The reference to “the time prescribed elsewhere” in section 95.011 encompasses other provisions that can also be construed as statutes of limitations, but not jurisdictional statutes of nonclaim such as section 194.171. We have previously noted the important distinction between a statute of limitations and a jurisdictional statute of nonclaim:
An untimely claim filed pursuant to a jurisdictional statute of nonclaim is automatically barred. Miller v. Nolte, 453 So.2d 397 (Fla.1984). However, a claim filed beyond the time set forth in a statute of limitations is only barred if the statute of limitations is raised as an affirmative defense or, if the defense appears on the face of a prior pleading, by way of a motion to dismiss. Fla. R. Civ. P. 1.110(d). Failure to plead that the statute of limitations has expired constitutes waiver.
May v. Illinois Nat'l Ins. Co., 771 So.2d 1143, 1151 (Fla.2000) (quoting Barnett Bank v. Estate of Read, 493 So.2d 447, 448 (Fla.1986)). Conflating the two would muddle the distinction and yield confusion as to whether actions brought outside the sixty-day period in section 194.171(2) are barred automatically or only when the issue is affirmatively pled. In addition, when the State is the party challenging an ad valorem tax assessment on property it owns, treating section 194.171(2) as a statute of limitations would extract a waiver of the State's immunity from less than clear and unambiguous language.
Accordingly, for all these reasons we conclude that the Legislature did not intend that the sixty-day filing requirement of section 194.171(2) be imposed upon a nontaxpaying governmental entity such as the State.
IV. Risk of Delay
Finally, we caution that although the State is not subject to the sixty-day requirement in section 194.171(2) under these circumstances, lengthy delay by the State in filing suit to vindicate its nontaxable status on property that is nonetheless being taxed remains risky. As noted above, section 95.011 specifies that the limitations periods in chapter 95 apply to the State, its agencies, and officers. Other time limitations on the State's ability to challenge assessments may be derived from the principles of equitable estoppel. See State Dep't of Revenue v. Anderson, 403 So.2d 397, 400 (Fla.1981) (stating that equitable estoppel can be applied against the State in “rare instances and under exceptional circumstances”); Trustees of Internal Improvement Fund v. Bass, 67 So.2d 433, 433 (Fla.1953) (concluding that the State was estopped from challenging delinquent tax sale of State-owned land where the present owner had been in possession more than eleven years under a deed issued by the State). However, because the issue before us concerns only the State's status as property owner in relation to section 194.171, we need not address other means by which the sovereign may be precluded from challenging ad valorem property assessments and issuance of tax certificates and tax deeds because of nonpayment of taxes wrongly imposed.

→ **Items**

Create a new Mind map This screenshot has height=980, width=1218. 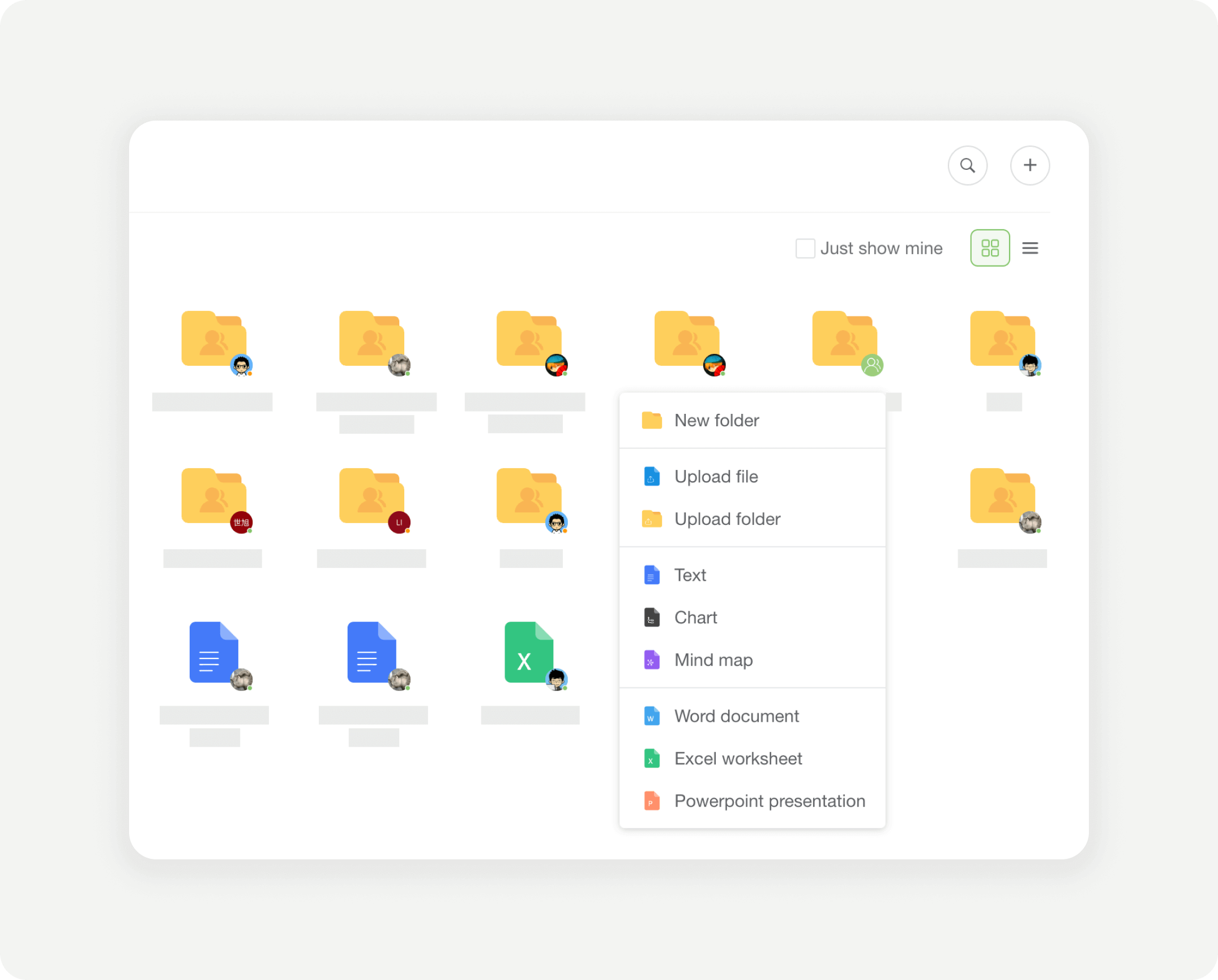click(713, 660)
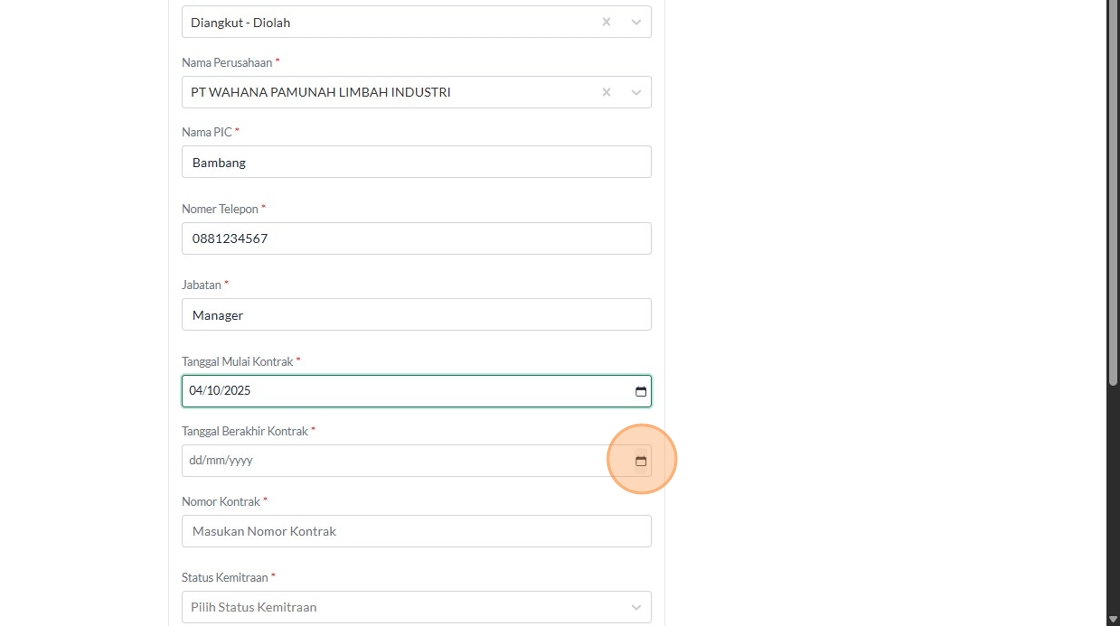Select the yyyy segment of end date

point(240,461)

...

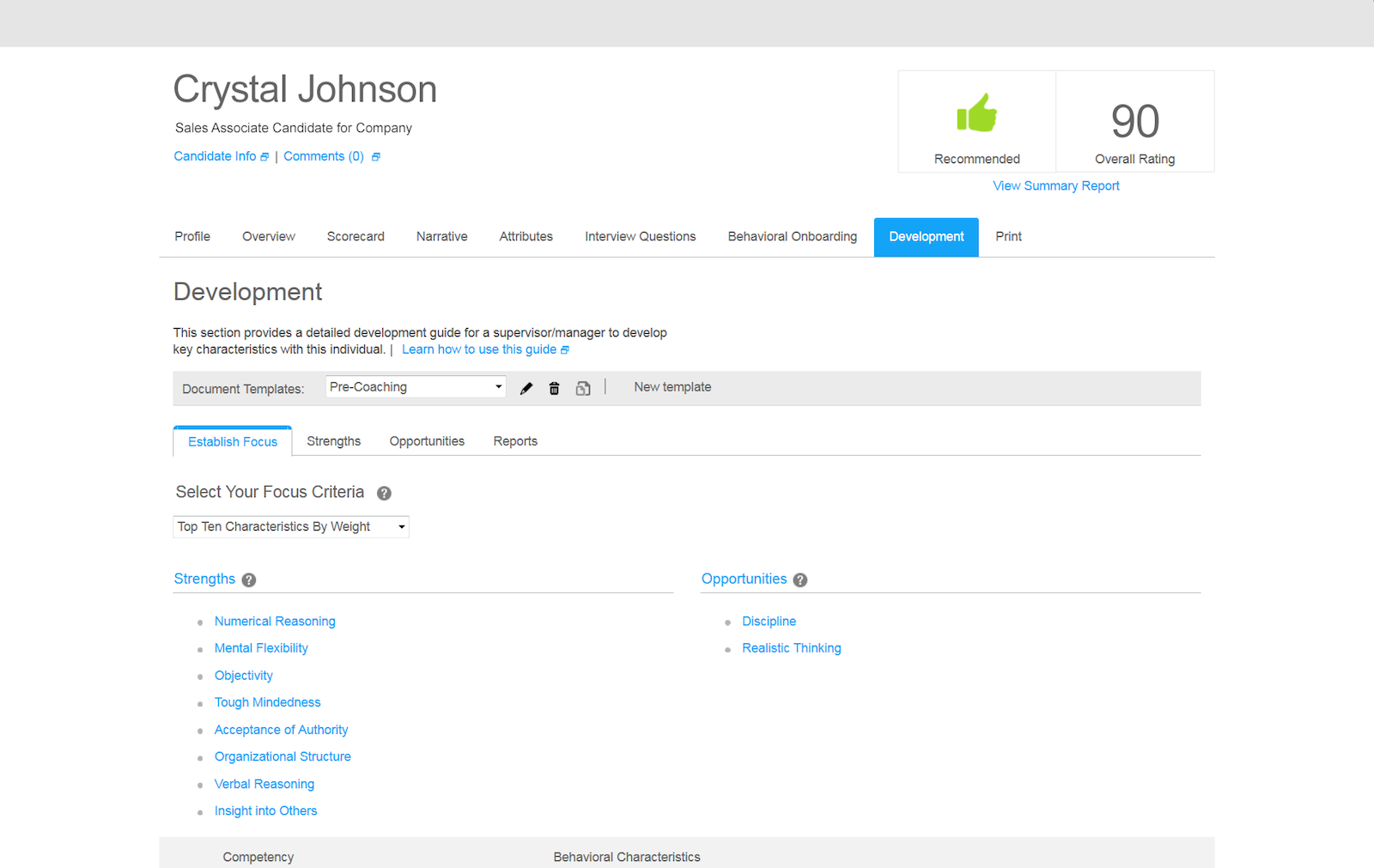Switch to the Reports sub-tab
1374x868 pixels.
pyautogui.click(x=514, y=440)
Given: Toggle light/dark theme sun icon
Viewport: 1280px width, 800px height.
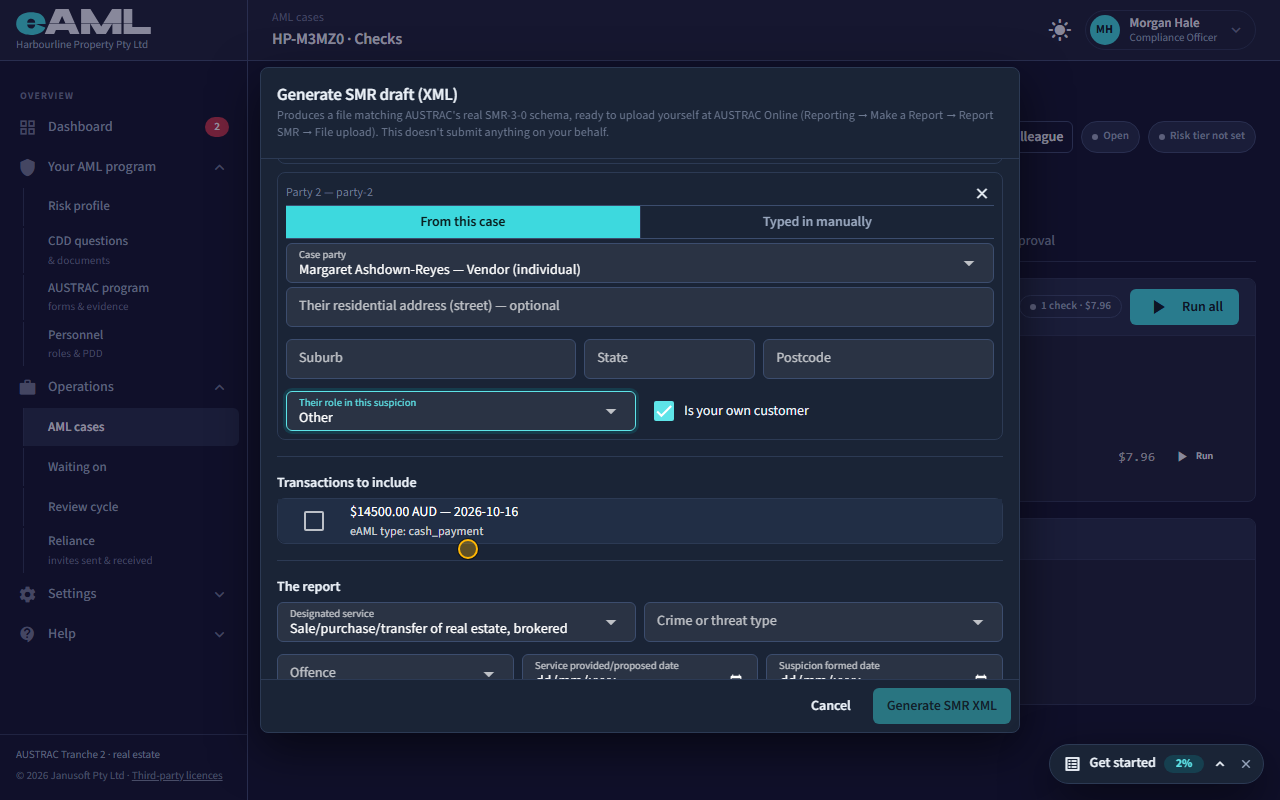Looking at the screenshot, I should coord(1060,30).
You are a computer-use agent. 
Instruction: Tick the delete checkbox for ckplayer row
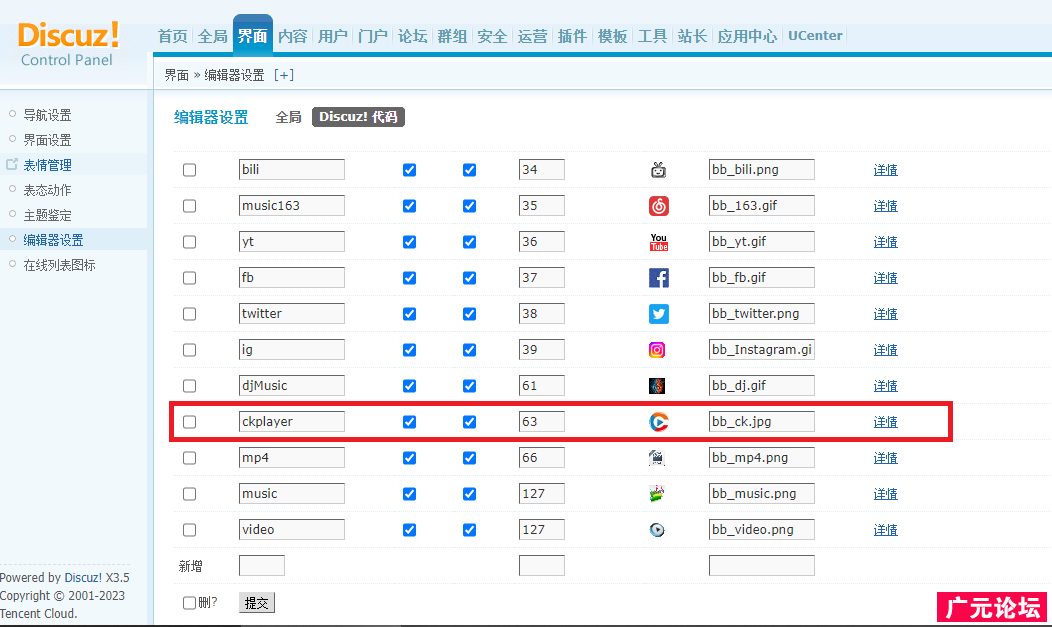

---

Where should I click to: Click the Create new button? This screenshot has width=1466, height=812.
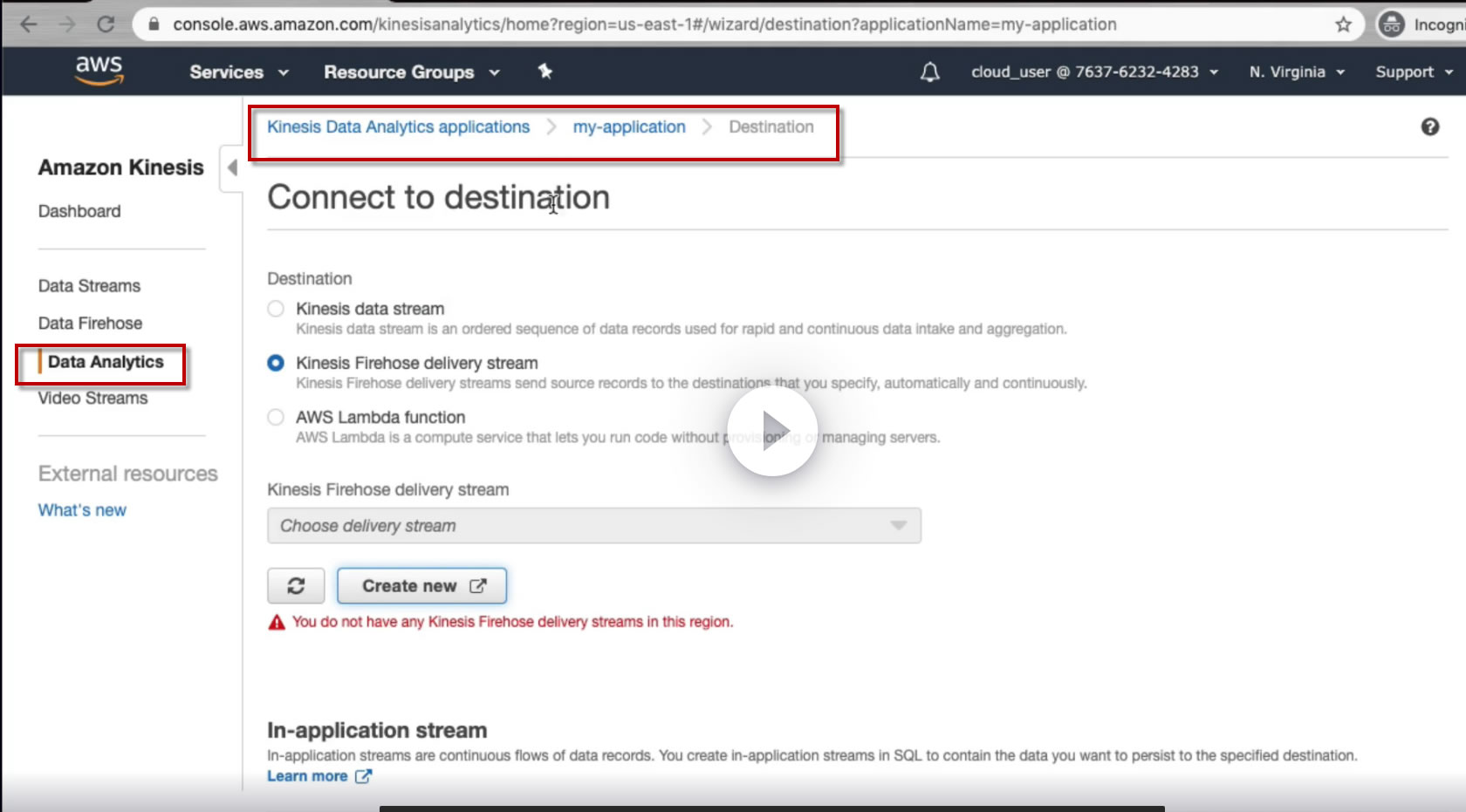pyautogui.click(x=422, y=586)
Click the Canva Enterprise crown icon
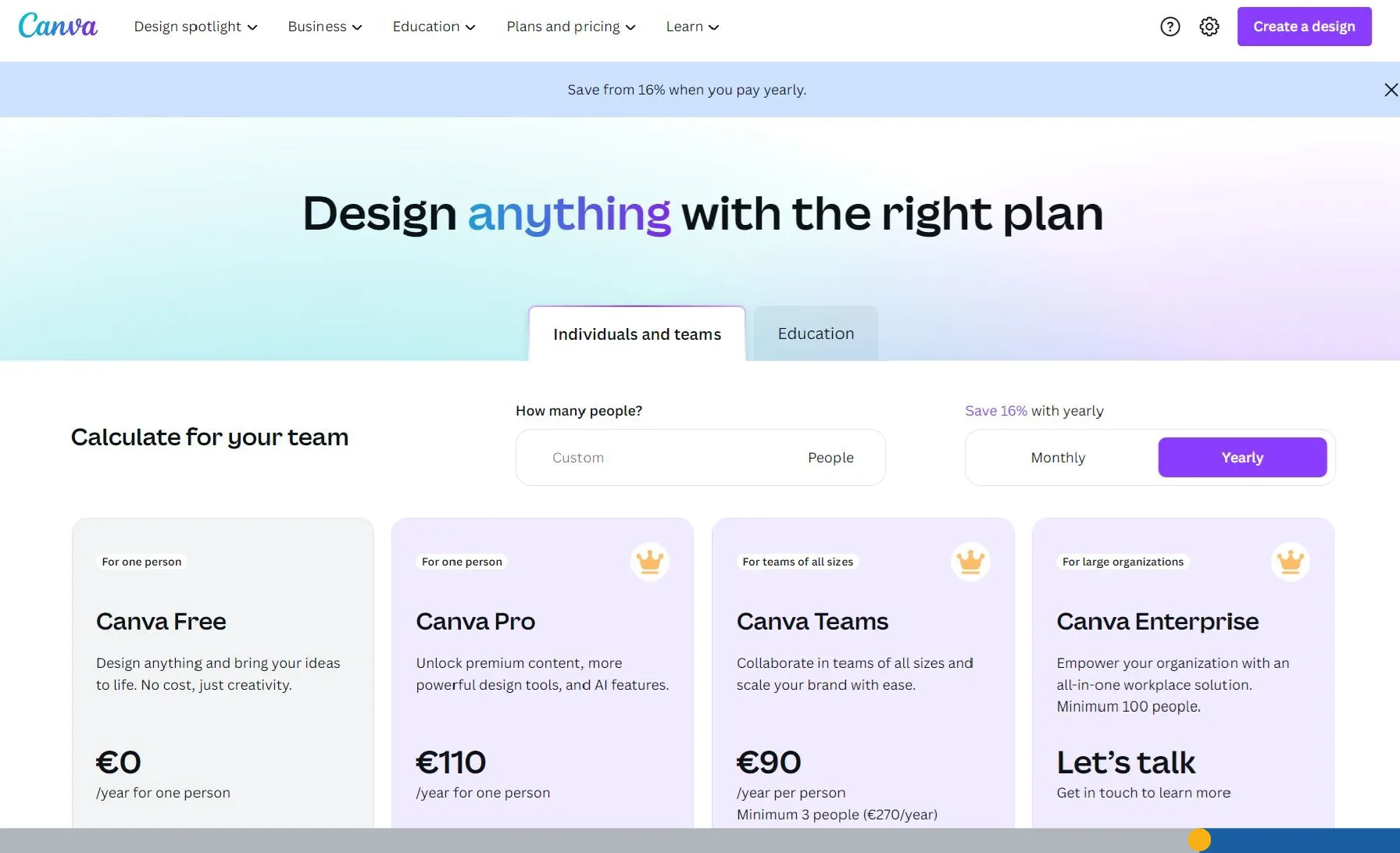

→ **The tasks**
[a] In the court opinion on section 194.171, rewrite the part from "Accordingly, for all" to "as the State.", swapping "nontaxpaying governmental entity" for "tax-exempt public body".
[b] According to the court opinion on section 194.171, what does failing to plead that the statute of limitations has expired constitute?
[c] Continue the court opinion on section 194.171 from its final sentence.

→ **Task-by-task outputs**
[a]
Accordingly, for all these reasons we conclude that the Legislature did not intend that the sixty-day filing requirement of section 194.171(2) be imposed upon a tax-exempt public body such as the State.

[b] It constitutes waiver.

[c]
The jurisdictional requirement that a lawsuit challenging an ad valorem tax assessment must be filed within sixty days after the assessment is certified for collection cannot be used to preclude the State from contesting sales of tax deeds on property that the State owns and claims is immune from taxation. We do not find, either within section 194.171 or elsewhere, the clear and unambiguous expression of legislative intent necessary to conclude that the Legislature intended that the State be subject to the harsh provisions of section 194.171 and as a result lose its immunity from taxation.
Therefore, we answer the certified question in the negative and hold that the jurisdictional nonclaim provisions of section 194.171 do not apply to a claim by the State challenging a tax assessment as void on the ground that the property assessed is immune from ad valorem taxation. We emphasize that our holding does not address whether the property at issue in this case is in fact immune from ad valorem taxation.10 Rather, we simply determine that sections 194.171(2) and 194.171(6) do not deprive the trial court of the jurisdiction necessary to decide the issue. We approve the First District's decision in this case.
It is so ordered.
1. Section 197.432(1), Florida Statutes (2006), authorizes the sale of tax certificates on property for which ad valorem taxes have not been paid.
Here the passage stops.